#### Work order
Below are several entries. Transcribe exactly those lines that fall from the one with "[Whatsapp] (334, 435)" through the one with "La colección de", end lines included.

Stored items
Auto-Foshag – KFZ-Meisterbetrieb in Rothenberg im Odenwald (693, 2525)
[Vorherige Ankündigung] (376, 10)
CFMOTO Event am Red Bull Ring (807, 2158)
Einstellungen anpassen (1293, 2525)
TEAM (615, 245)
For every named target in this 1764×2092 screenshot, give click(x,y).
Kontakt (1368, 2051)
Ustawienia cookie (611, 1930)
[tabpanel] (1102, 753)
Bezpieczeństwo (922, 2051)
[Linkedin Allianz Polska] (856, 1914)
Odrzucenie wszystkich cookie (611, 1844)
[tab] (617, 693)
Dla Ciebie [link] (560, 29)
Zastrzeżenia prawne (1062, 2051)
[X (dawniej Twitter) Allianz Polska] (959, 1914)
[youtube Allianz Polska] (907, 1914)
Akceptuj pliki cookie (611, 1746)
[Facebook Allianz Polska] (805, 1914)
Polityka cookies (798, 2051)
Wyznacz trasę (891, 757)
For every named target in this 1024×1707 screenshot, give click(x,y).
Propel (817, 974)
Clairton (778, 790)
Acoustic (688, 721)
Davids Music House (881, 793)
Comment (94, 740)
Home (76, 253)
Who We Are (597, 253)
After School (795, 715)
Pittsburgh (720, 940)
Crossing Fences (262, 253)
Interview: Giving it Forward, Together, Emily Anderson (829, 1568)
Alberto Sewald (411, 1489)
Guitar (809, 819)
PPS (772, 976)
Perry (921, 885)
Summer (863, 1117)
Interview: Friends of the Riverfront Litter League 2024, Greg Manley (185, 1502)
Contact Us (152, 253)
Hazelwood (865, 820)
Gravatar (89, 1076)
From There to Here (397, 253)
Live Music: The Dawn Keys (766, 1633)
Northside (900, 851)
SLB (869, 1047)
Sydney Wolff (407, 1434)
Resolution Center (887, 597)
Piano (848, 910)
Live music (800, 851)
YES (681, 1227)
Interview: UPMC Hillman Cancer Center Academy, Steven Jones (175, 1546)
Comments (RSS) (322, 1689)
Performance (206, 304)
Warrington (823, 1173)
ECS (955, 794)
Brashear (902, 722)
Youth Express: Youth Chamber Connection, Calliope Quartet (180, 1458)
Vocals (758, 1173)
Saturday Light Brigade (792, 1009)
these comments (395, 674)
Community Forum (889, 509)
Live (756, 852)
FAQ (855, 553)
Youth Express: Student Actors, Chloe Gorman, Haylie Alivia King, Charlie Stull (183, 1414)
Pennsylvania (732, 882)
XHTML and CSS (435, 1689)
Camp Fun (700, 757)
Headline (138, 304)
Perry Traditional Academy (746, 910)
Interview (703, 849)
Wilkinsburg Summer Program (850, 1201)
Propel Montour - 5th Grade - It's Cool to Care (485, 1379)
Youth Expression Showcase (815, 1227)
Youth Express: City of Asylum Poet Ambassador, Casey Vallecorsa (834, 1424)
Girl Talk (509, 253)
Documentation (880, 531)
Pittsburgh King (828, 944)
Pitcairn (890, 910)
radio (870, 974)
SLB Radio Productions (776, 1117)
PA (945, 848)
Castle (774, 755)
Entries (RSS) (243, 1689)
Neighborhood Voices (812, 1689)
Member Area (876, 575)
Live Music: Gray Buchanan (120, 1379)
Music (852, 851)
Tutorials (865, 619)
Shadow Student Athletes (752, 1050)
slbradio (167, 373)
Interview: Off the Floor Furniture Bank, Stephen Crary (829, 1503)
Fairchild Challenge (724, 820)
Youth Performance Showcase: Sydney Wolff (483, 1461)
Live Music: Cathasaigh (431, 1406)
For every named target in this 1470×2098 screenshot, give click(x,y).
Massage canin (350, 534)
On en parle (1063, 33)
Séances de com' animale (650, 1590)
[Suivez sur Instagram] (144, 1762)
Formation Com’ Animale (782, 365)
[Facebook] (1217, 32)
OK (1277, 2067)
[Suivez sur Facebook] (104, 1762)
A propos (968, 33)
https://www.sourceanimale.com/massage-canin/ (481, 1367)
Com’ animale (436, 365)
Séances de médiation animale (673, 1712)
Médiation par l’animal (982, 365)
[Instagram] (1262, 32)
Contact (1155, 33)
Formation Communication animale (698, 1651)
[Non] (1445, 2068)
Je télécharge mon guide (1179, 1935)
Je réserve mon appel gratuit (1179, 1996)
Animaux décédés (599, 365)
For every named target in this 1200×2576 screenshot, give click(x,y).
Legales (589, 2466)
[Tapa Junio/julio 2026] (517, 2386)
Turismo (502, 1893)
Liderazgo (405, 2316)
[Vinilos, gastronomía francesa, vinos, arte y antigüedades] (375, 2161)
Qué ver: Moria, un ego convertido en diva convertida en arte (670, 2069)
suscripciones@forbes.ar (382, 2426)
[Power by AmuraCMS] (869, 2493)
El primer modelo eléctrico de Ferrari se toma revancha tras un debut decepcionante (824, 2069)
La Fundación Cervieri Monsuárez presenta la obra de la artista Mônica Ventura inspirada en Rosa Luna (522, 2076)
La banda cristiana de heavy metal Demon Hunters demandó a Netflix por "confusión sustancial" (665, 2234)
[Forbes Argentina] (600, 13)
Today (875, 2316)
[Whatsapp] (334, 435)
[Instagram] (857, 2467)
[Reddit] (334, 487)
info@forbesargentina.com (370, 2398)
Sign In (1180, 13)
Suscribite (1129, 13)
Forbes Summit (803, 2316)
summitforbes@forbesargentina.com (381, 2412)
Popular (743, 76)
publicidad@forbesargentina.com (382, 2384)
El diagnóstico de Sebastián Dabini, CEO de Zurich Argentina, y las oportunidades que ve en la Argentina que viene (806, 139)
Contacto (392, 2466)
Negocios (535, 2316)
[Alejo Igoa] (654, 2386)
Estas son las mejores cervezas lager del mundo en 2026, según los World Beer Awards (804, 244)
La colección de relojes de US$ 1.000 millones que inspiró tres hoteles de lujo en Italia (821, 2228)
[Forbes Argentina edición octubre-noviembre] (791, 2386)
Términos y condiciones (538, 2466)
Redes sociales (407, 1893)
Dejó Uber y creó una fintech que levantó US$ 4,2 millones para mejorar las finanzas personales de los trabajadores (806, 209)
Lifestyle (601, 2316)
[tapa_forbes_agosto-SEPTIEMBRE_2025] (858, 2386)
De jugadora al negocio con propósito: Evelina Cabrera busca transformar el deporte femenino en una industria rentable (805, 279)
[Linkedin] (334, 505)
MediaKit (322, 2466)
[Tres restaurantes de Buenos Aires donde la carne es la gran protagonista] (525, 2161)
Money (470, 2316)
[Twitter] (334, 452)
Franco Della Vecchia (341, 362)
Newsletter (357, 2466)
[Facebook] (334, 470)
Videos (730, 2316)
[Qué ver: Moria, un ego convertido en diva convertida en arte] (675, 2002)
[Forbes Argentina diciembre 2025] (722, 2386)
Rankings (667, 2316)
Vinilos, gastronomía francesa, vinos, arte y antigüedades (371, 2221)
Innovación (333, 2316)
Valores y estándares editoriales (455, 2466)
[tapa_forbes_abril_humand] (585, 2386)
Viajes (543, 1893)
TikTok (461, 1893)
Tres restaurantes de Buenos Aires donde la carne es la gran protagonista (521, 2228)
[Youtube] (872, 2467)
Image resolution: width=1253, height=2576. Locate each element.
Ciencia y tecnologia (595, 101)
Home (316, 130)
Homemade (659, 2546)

#### Expected answer
[Whatsapp] (334, 435)
[Instagram] (857, 2467)
[Reddit] (334, 487)
info@forbesargentina.com (370, 2398)
Sign In (1180, 13)
Suscribite (1129, 13)
Forbes Summit (803, 2316)
summitforbes@forbesargentina.com (381, 2412)
Popular (743, 76)
publicidad@forbesargentina.com (382, 2384)
El diagnóstico de Sebastián Dabini, CEO de Zurich Argentina, y las oportunidades que ve en la Argentina que viene (806, 139)
Contacto (392, 2466)
Negocios (535, 2316)
[Alejo Igoa] (654, 2386)
Estas son las mejores cervezas lager del mundo en 2026, según los World Beer Awards (804, 244)
La colección de relojes de US$ 1.000 millones que inspiró tres hoteles de lujo en Italia (821, 2228)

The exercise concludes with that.